# Source material

----------

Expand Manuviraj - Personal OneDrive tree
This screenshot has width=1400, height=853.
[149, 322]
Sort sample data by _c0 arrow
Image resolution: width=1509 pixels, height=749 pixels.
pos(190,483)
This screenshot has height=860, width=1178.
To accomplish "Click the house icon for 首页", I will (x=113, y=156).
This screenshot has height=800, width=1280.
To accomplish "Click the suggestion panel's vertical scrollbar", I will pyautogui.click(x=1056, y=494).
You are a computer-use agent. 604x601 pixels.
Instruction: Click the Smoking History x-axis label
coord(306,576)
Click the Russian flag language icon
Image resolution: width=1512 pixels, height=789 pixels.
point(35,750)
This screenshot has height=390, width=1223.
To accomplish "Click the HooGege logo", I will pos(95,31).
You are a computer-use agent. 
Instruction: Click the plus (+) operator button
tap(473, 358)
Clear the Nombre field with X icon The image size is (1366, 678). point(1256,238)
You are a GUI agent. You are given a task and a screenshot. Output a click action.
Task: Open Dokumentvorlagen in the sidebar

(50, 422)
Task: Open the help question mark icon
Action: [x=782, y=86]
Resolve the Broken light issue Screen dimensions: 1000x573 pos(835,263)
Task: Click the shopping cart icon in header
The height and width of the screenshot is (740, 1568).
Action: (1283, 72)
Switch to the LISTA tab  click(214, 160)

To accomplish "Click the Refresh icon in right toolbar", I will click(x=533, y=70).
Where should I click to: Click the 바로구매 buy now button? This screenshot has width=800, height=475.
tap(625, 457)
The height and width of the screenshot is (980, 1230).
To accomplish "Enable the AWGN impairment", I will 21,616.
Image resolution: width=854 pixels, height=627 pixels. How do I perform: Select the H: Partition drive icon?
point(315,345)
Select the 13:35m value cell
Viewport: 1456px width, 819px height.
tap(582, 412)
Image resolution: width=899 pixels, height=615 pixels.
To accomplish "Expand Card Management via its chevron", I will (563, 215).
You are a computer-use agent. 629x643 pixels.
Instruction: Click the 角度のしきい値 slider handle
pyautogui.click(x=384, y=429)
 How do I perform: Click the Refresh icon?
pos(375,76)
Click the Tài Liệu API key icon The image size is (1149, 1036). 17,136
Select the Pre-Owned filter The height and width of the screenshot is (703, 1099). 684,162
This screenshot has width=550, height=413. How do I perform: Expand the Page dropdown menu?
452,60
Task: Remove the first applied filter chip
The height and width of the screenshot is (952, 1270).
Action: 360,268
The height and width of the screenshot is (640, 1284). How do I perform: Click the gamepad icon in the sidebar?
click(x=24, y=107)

----------

# What to produce
Rewrite all the records above, substituting "desktop assistant" for every occurrence of "computer-use agent" and leaving everything else unchanged.

# Worked solution
Expand Manuviraj - Personal OneDrive tree
This screenshot has width=1400, height=853.
[149, 322]
Sort sample data by _c0 arrow
Image resolution: width=1509 pixels, height=749 pixels.
pos(190,483)
This screenshot has height=860, width=1178.
To accomplish "Click the house icon for 首页", I will (x=113, y=156).
This screenshot has height=800, width=1280.
To accomplish "Click the suggestion panel's vertical scrollbar", I will pyautogui.click(x=1056, y=494).
You are a desktop assistant. 604x601 pixels.
Instruction: Click the Smoking History x-axis label
coord(306,576)
Click the Russian flag language icon
Image resolution: width=1512 pixels, height=789 pixels.
point(35,750)
This screenshot has height=390, width=1223.
To accomplish "Click the HooGege logo", I will pos(95,31).
You are a desktop assistant. 
Instruction: Click the plus (+) operator button
tap(473, 358)
Clear the Nombre field with X icon The image size is (1366, 678). point(1256,238)
You are a GUI agent. You are given a task and a screenshot. Output a click action.
Task: Open Dokumentvorlagen in the sidebar

(50, 422)
Task: Open the help question mark icon
Action: [x=782, y=86]
Resolve the Broken light issue Screen dimensions: 1000x573 pos(835,263)
Task: Click the shopping cart icon in header
The height and width of the screenshot is (740, 1568).
Action: (1283, 72)
Switch to the LISTA tab  click(214, 160)

To accomplish "Click the Refresh icon in right toolbar", I will click(x=533, y=70).
Where should I click to: Click the 바로구매 buy now button? This screenshot has width=800, height=475.
tap(625, 457)
The height and width of the screenshot is (980, 1230).
To accomplish "Enable the AWGN impairment", I will 21,616.
Image resolution: width=854 pixels, height=627 pixels. How do I perform: Select the H: Partition drive icon?
point(315,345)
Select the 13:35m value cell
Viewport: 1456px width, 819px height.
tap(582, 412)
Image resolution: width=899 pixels, height=615 pixels.
To accomplish "Expand Card Management via its chevron", I will (563, 215).
You are a desktop assistant. 629x643 pixels.
Instruction: Click the 角度のしきい値 slider handle
pyautogui.click(x=384, y=429)
 How do I perform: Click the Refresh icon?
pos(375,76)
Click the Tài Liệu API key icon The image size is (1149, 1036). 17,136
Select the Pre-Owned filter The height and width of the screenshot is (703, 1099). 684,162
This screenshot has width=550, height=413. How do I perform: Expand the Page dropdown menu?
452,60
Task: Remove the first applied filter chip
The height and width of the screenshot is (952, 1270).
Action: 360,268
The height and width of the screenshot is (640, 1284). How do I perform: Click the gamepad icon in the sidebar?
click(x=24, y=107)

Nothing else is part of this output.